Martech Optimization & Data Governance

Overview

This was an initiative to stabilize marketing operations by improving integrations between systems and cleaning up inconsistent CRM and marketing automation data. The goal was to ensure reliable routing, accurate reporting, and scalable automation by fixing structural issues rather than adding more workflows.

This project focused on data integrity, field governance, and integration reliability across the marketing stack.

Business Challenge

The marketing ecosystem had grown quickly, with multiple integrations, enrichment sources, and automation rules layered over time. This resulted in:

  • Duplicate records across CRM and marketing automation

  • Conflicting field values from different integrations

  • Leads routed incorrectly due to missing or overwritten data

  • Reporting inconsistencies between marketing dashboards and CRM pipeline

  • Automation workflows created to compensate for unreliable data

The core problem wasn’t tool capability — it was a lack of clear data ownership and integration governance.

Solution Approach

1. Audited Data Structure & Field Usage

I began by mapping how key lifecycle, routing, and segmentation fields were used across systems.

Actions included:

  • Identified duplicate or unused fields storing similar information

  • Reviewed picklist values for consistency and normalization

  • Tracked which integrations wrote to which fields

  • Flagged fields used in scoring, routing, or reporting logic

This created visibility into how data actually flowed through the stack.

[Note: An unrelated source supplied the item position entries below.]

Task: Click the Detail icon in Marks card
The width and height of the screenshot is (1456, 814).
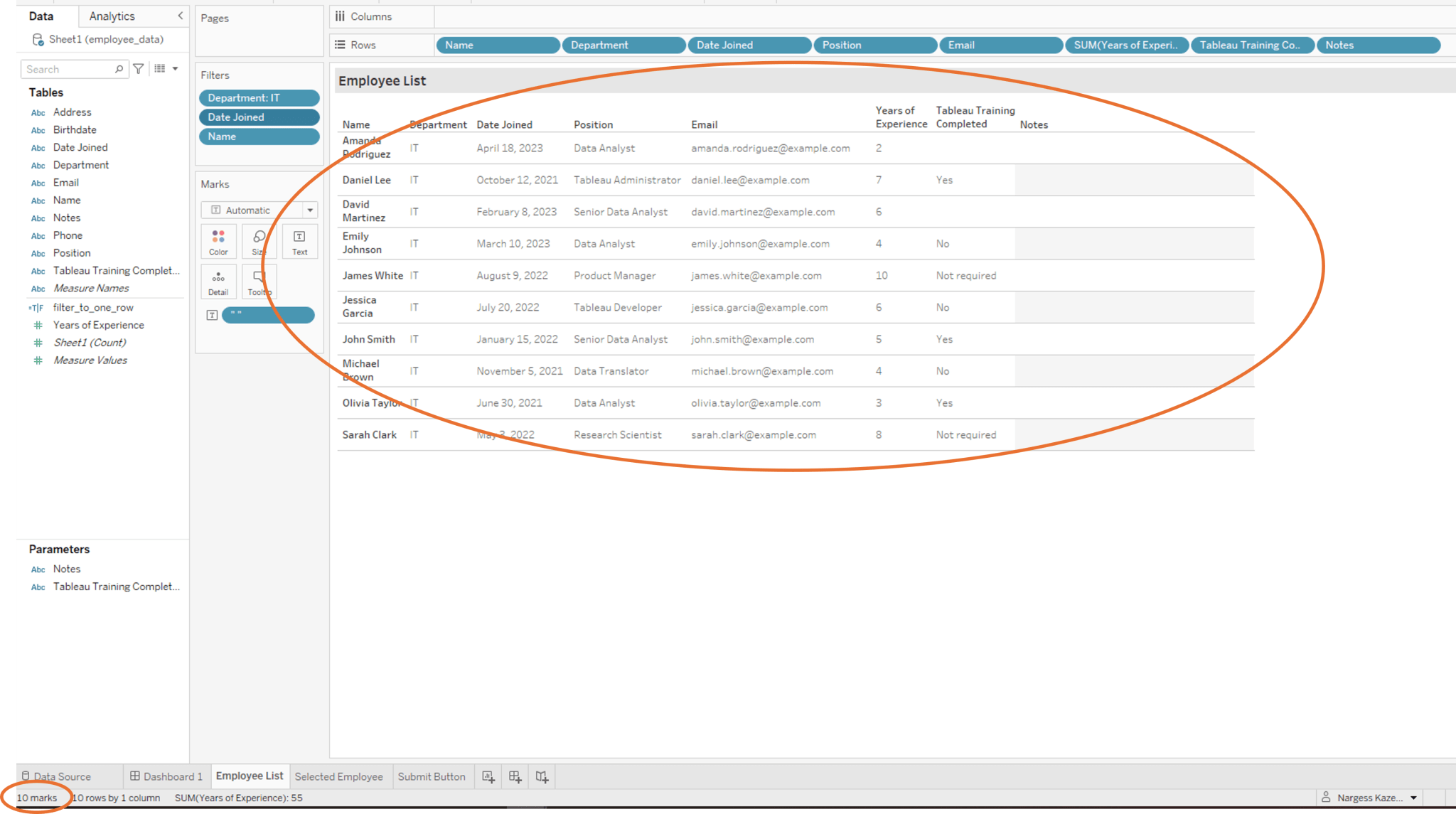Action: 218,281
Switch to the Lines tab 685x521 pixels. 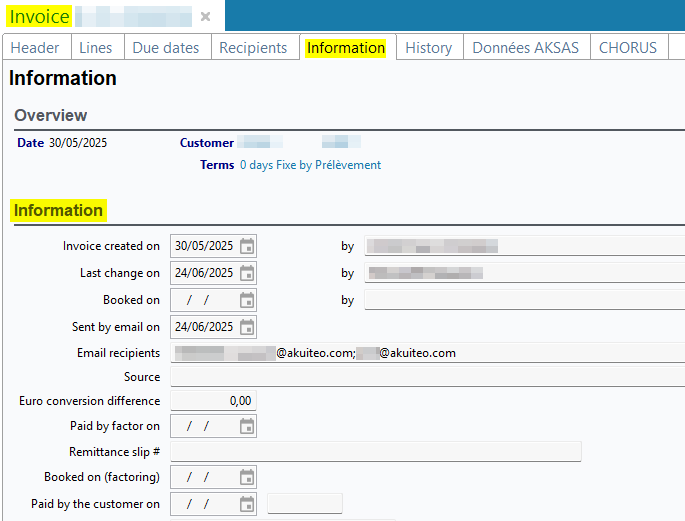coord(96,48)
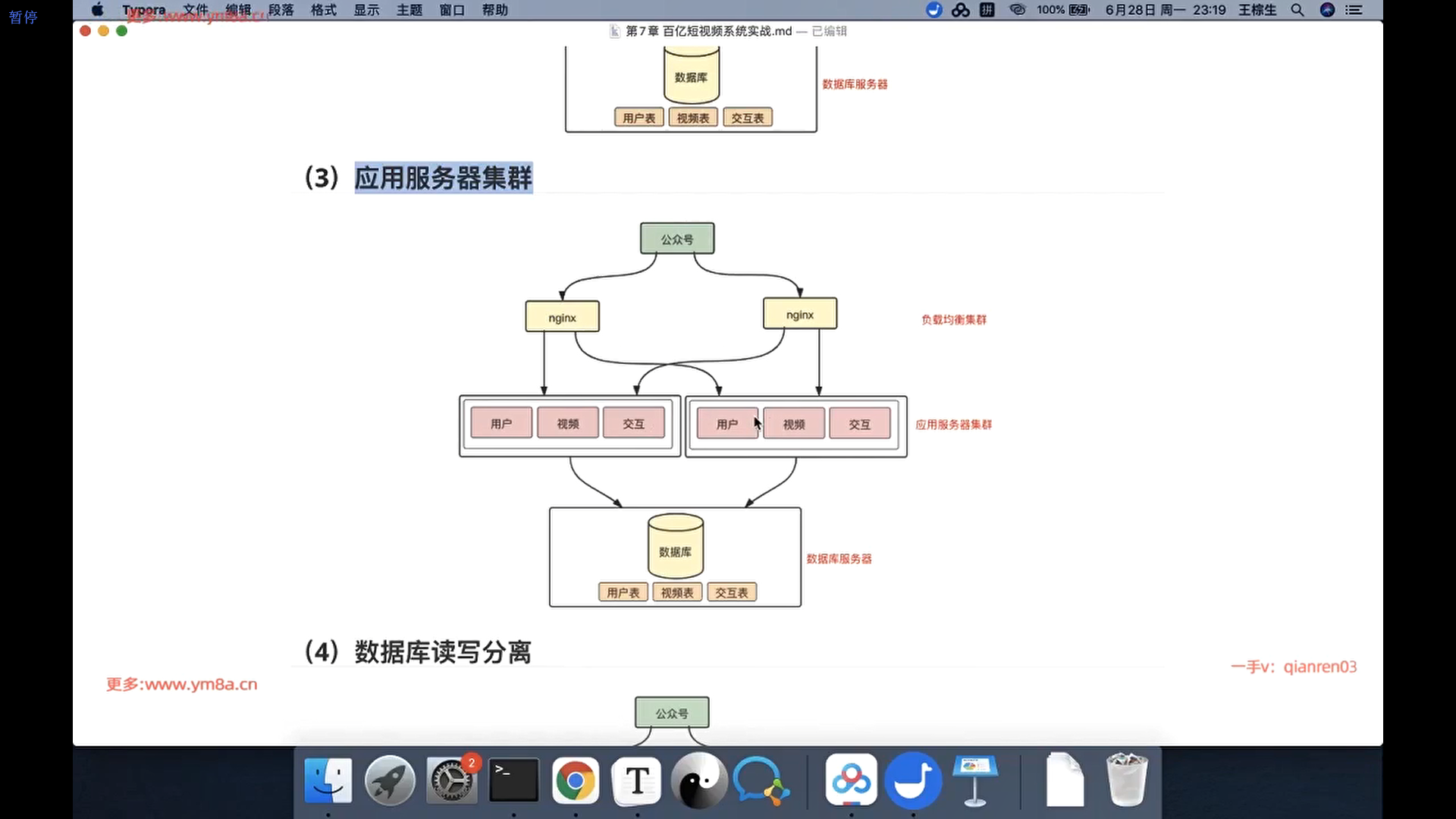The width and height of the screenshot is (1456, 819).
Task: Click the Apple menu logo
Action: click(x=97, y=10)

2. Established Field Governance & Source-of-Truth Rules

Next, I defined clear ownership for critical data points.

Examples:

  • CRM designated as authoritative source for lifecycle stage and opportunity status

  • Marketing automation designated as owner of engagement scoring fields

  • Enrichment tools restricted to updating specific demographic fields only

  • Standardized allowed values for key segmentation fields

I also documented rules preventing integrations from overwriting manually verified or sales-owned data.

3. Cleaned Existing Records & Reduced Duplicates

To stabilize the system, I coordinated a cleanup effort:

  • Implemented deduplication rules and merge logic

  • Normalized inconsistent field values across records

  • Removed deprecated fields and updated dependent workflows

  • Updated forms and sync mappings to enforce new data standards

This ensured new automation logic would run on reliable inputs.

4. Stabilized Integrations & Automation Dependencies

Finally, I reviewed how integrations and workflows interacted.

Key improvements:

  • Corrected sync mappings causing data conflicts

  • Documented integration dependencies for routing and segmentation

  • Consolidated redundant workflows triggered by inconsistent fields

  • Added monitoring checks for critical integration failures

This reduced hidden system risks and improved transparency.

Results / Impact

  • Reduced duplicate records and conflicting data values

  • Improved accuracy of routing and lifecycle automation

  • Increased confidence in marketing-to-sales reporting alignment

  • Simplified automation logic by removing data-compensation workflows

  • Created a documented governance model supporting future stack growth

Key Takeaway

Reliable marketing automation depends on reliable data.
By clarifying field ownership, cleaning historical records, and stabilizing integrations, the marketing stack becomes easier to scale, easier to trust, and far less dependent on fragile workaround automation.